Ada rasa bangga pernah dipanggil dengan nama Budi, bahkan jika lewat di samping kelas 1 SD, saya sempatkan berhenti sejenak untuk mencuri dengar apakah nama saya masih sering disebut. Saya bangga terdapat kata Budi dalam nama lengkap saya, bangga karena anggota keluarga masih sering disebut ketika anak-anak kelas 1 SD sedang belajar membaca. Mungkin dahulu nama Budi dipilih karena mudah untuk diucap, tidak ada huruf "R" yang sulit untuk diucap oleh anak kecil.
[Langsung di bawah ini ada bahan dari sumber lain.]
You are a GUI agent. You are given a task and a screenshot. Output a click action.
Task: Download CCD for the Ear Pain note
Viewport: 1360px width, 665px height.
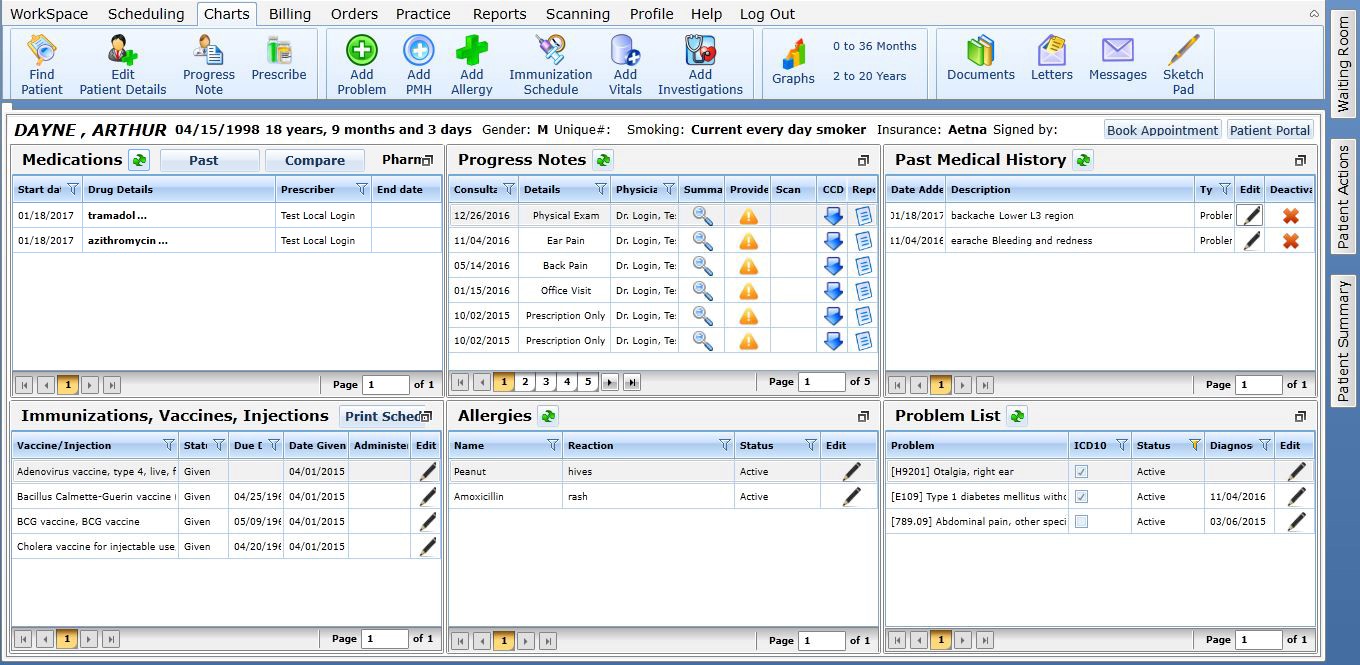pos(834,240)
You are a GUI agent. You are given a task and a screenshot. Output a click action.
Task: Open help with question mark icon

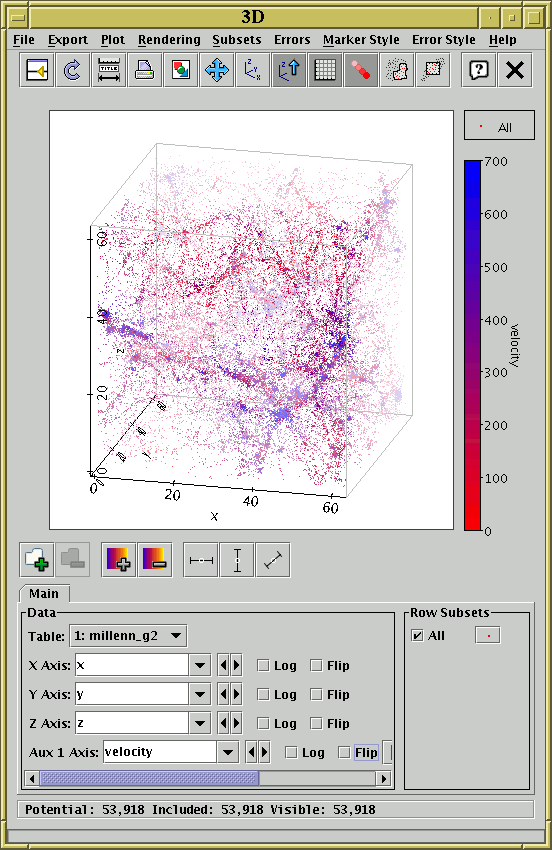[x=479, y=70]
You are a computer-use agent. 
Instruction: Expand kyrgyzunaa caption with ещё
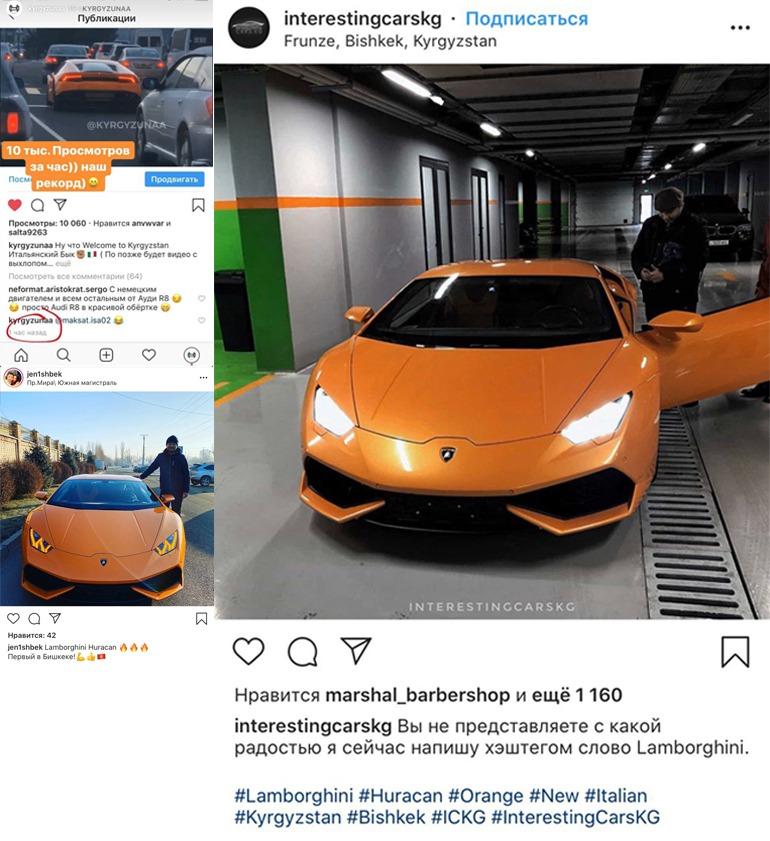coord(63,263)
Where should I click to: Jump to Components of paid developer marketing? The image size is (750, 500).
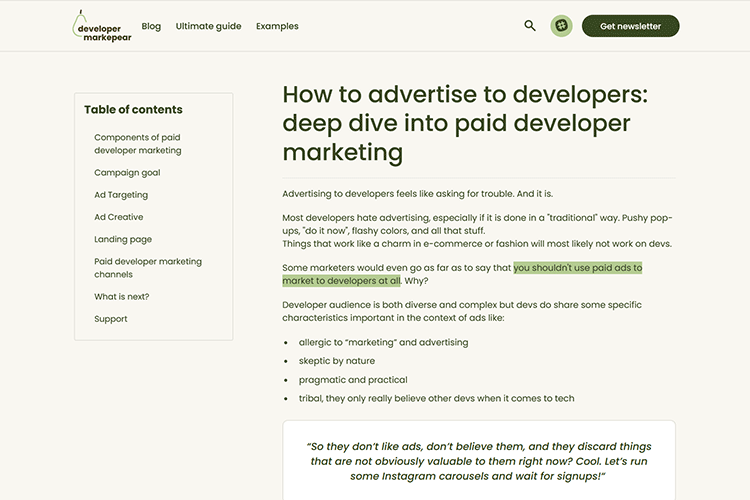pos(138,144)
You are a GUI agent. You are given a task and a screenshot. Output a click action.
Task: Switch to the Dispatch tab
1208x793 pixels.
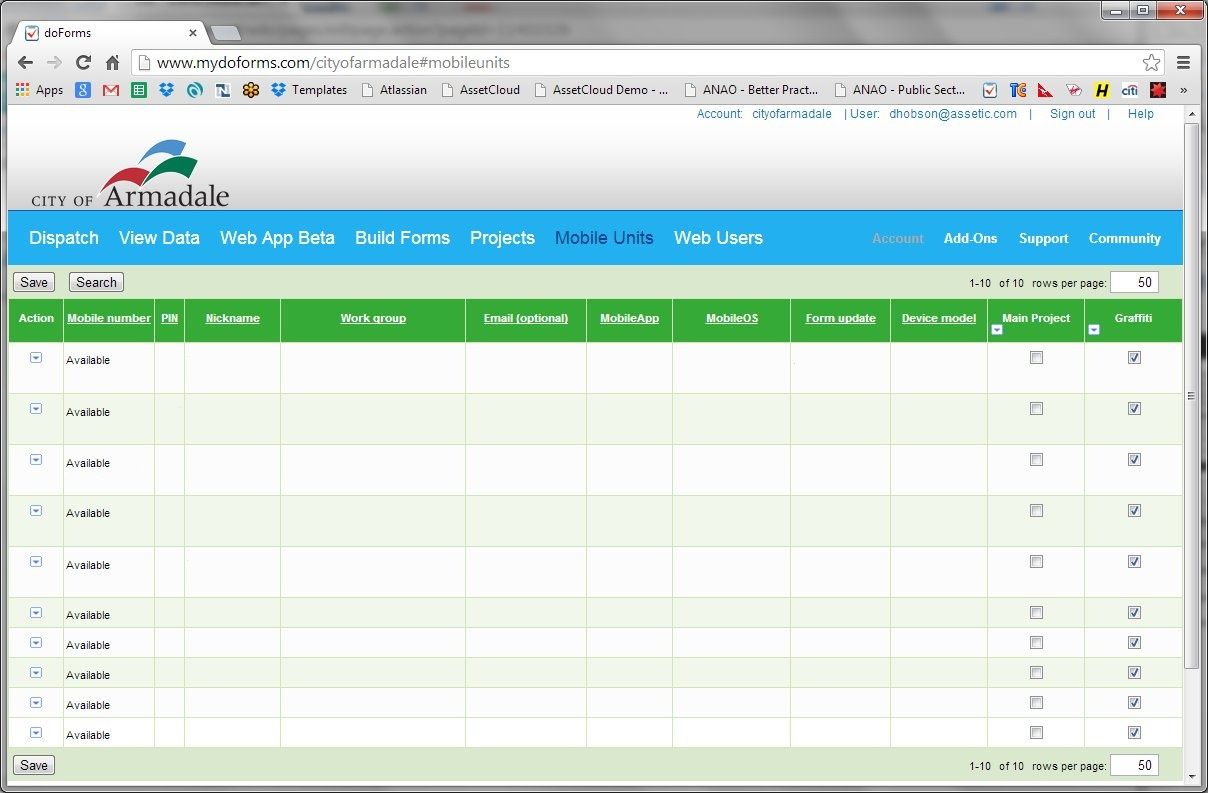pos(64,238)
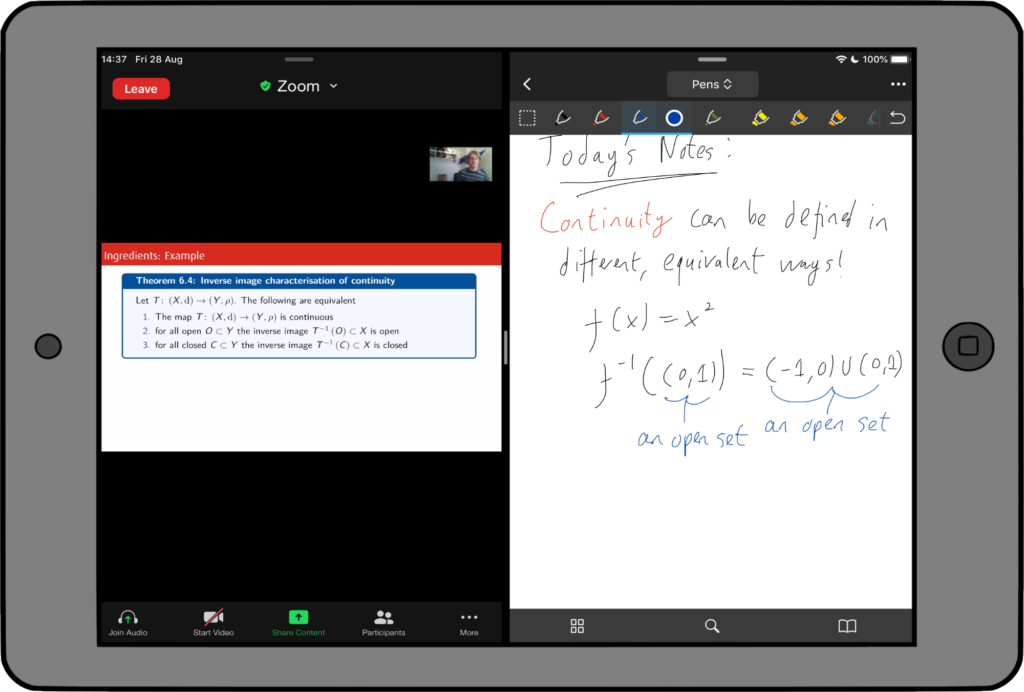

Sebab bisa jadi ketika harus belajar membaca dan mengucap huruf "R" akan menjadi "L".
Saya Budi, dimana ibu dan bapak Budi akan terus memanggil nama itu berulang kali, sampai si Budi kecil menjawab "dalem bu, dalem pak" (jawaban dalam bahasa Jawa halus/krama inggil), yang berarti "saya bu, saya pak". Si Budi kecil yang diajarkan sopan santun dan tata krama ketika dipanggil oleh orang tua, si Budi kecil yang diajarkan untuk menjawab dengan kata "yo/opo/hoe" ketika dipanggil oleh orang yang lebih tua.
Latihan hidup mandiri dan bertanggung jawab
Ibu dan bapak, keduanya adalah guru yang mengajar di SD. Si Budi kecil adalah anak pertama dari empat bersaudara (cowok, cewek, cowok, cewek). Sebagai anak sulung, tentu saya memiliki tugas untuk menjadi contoh bagi adik-adik. Sejak kecil, kami sudah dilatih oleh orang tua untuk hidup mandiri melalui pembagian tugas dan tanggung jawab, meskipun tergolong dalam hal yang kecil dan mudah.
Tugas dan tanggung jawab tersebut rutin harus kami lakukan pada pagi hari, sebelum kami berangkat ke sekolah. Saya bertugas untuk menyapu lantai di dalam rumah, adik kedua bertugas untuk menyapu halaman rumah, adik ketiga bertugas untuk mengeluarkan 3 sepeda dan membersihkan sepatu bapak. Sedangkan adik keempat bertugas menemani ibu memasak di dapur.
Pagi hari, jam 05.00 kami semua sudah dibangunkan, dan harus bangun untuk memulai aktifitas. Saya masih ingat, jika sulit dibangunkan oleh ibu maka sudah pasti air bercampur dengan sabun colek Wings biru akan dioleskan di wajah saya. Sebab, biasanya ibu waktu pagi lebih dahulu mencuci baju-baju kami. Kini, berkat pengalaman mendapat tugas dan tanggung jawab semasa kecil dahulu, sangat berguna dan bermanfaat untuk masa kini. Ketika kami harus hidup mandiri, melakukan tugas-tugas juga secara mandiri.